Key Challenge: Trajectory imitation (focusing solely on hand movement without considering objects) is straightforward but cannot guarantee successful object interaction; interaction learning (object tracking + contact) is challenging but remains the ultimate goal. Learning both simultaneously leads to an excessively high dimensionality.

Key Insight: Decoupling—first learn the hand's motion patterns (Stage-1, without objects), then utilize a residual network to learn only the "corrections required for object interaction" (Stage-2). The action space of the residual module is significantly smaller.

Core Idea: Hand motion pre-training + object interaction residual + curriculum learning = efficient transfer of bimanual dexterous manipulation.

Proposed Approach

Goal: ### Key Designs

  1. Stage-1: Pure-Hand Trajectory Imitation: Use RL to train a policy to imitate the wrist pose and finger joint angles from motion capture, without involving the object.

Method

Key Designs

  1. Stage-1: Pure-Hand Trajectory Imitation: Uses RL to train policies to imitate wrist poses and finger joint angles from motion capture, without involving objects. The reward includes wrist tracking, finger tracking, and smoothness terms.

  2. Stage-2: Residual Interaction Learning: Freezes the Stage-1 policy and trains a residual module to add corrective actions. Added rewards: object pose tracking + contact force reward \(r_{contact} = w_c \exp(-\lambda_c / \sum_f C_f \cdot \mathbb{1}(D < \xi_c))\) + contact termination conditions. Curriculum learning is applied to progressively tighten the tolerance for finger and object tracking.
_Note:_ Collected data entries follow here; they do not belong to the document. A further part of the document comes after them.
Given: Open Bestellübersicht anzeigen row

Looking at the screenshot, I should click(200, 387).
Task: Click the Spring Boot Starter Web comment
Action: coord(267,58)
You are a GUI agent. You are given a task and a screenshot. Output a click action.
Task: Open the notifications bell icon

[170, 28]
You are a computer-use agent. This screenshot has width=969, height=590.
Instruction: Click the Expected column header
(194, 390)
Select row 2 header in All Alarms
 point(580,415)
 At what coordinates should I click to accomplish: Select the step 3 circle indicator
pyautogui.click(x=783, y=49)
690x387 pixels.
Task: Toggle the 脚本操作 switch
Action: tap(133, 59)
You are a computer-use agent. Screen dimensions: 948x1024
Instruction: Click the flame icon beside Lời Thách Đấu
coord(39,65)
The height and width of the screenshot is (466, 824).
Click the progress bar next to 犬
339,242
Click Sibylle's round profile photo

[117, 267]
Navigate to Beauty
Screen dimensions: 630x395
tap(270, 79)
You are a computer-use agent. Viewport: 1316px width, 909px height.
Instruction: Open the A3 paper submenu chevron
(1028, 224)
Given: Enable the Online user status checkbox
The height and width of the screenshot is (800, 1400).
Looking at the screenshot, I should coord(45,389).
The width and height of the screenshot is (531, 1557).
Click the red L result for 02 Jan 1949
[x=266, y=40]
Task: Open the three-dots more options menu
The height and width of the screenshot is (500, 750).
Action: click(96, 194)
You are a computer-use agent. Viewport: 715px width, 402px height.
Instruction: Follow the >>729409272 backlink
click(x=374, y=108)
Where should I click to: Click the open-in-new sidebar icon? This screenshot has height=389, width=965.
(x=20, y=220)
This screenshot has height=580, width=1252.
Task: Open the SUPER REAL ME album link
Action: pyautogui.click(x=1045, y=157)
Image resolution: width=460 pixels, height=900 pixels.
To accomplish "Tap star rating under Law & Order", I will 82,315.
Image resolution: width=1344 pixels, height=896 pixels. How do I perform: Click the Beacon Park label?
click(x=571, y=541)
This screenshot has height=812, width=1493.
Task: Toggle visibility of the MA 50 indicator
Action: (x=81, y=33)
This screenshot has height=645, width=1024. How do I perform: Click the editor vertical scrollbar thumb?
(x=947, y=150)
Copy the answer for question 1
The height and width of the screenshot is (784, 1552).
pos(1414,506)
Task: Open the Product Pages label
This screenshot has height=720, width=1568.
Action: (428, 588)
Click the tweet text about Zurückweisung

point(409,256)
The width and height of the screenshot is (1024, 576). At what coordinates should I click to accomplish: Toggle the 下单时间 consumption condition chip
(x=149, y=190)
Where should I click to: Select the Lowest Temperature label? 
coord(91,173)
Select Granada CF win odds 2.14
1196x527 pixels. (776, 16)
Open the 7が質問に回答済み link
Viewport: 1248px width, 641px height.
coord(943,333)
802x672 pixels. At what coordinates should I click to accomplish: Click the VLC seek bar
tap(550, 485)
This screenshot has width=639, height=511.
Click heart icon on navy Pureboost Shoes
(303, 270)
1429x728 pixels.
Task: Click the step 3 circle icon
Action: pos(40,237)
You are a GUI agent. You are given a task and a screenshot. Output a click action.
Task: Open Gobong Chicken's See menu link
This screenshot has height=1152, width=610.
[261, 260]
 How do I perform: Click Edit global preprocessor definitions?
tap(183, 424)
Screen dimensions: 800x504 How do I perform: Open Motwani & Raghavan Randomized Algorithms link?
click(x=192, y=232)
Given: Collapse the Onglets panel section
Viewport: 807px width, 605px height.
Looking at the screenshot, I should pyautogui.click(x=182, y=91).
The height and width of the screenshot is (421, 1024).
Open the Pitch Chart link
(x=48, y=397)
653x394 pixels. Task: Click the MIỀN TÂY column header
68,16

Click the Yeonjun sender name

  3. DexManipNet Dataset: 3.3K episodes, 1.34M frames, 1.2K objects, 61 tasks (including new bimanual tasks).

Loss & Training

Hand imitation reward: \(r_\mathcal{I} = w_{wrist}r_{wrist} + w_{finger}r_{finger} + w_{smooth}r_{smooth}\). The finger reward utilizes Gaussian decay. Training takes approximately 15 minutes per new trajectory (vs. 40+ hours for QuasiSim).

Key Experimental Results

Method Object Rotation Error ↓ Object Translation Error ↓ Bimanual Success Rate ↑
Retarget+Residual 11.58° 0.79cm 13.9%
RL-only 9.72° 1.23cm
ManipTrans 8.60° 0.49cm 39.5%

Ablation Study

  • Contact force as observation input: Accelerates convergence.
  • Contact force reward: Crucial for the success rate of contact-intensive tasks.
  • Curriculum learning (gradually tightening tolerances): Prevents network collapse.
  • Gravity relaxation + high-friction initialization: Necessary conditions for early training.

Key Findings

  • Residual learning is ~160× more efficient than end-to-end RL (15 minutes vs. 40 hours).
  • Bimanual manipulation achieves a success rate of 39.5% (vs. 13.9%)—residual decoupling significantly reduces the difficulty of learning bimanual coordination.
  • Contact termination conditions ensure stable grasping.

Highlights & Insights

  • Core insight of two-stage decoupling—Hand motion patterns and object interaction corrections are learning objectives at two distinct levels.
  • 15 minutes vs 40 hours—An efficiency improvement of two orders of magnitude.

Limitations & Future Work

  • Some motion capture sequences cannot be transferred due to excessive noise.
  • Direct transfer from a simulated 12-DoF hand to a real 6-DoF hand requires additional fingertip adaptation.
  • Limited to manipulation tasks; not applicable to locomotion.

Rating

  • Novelty: ⭐⭐⭐⭐ Efficient application of residual learning in dexterous manipulation.
  • Experimental Thoroughness: ⭐⭐⭐⭐⭐ New dataset + quantitative evaluation + real robot + bimanual.
  • Writing Quality: ⭐⭐⭐⭐ Clear.
  • Value: ⭐⭐⭐⭐ Provides an efficient solution for transferring motion capture to dexterous manipulation.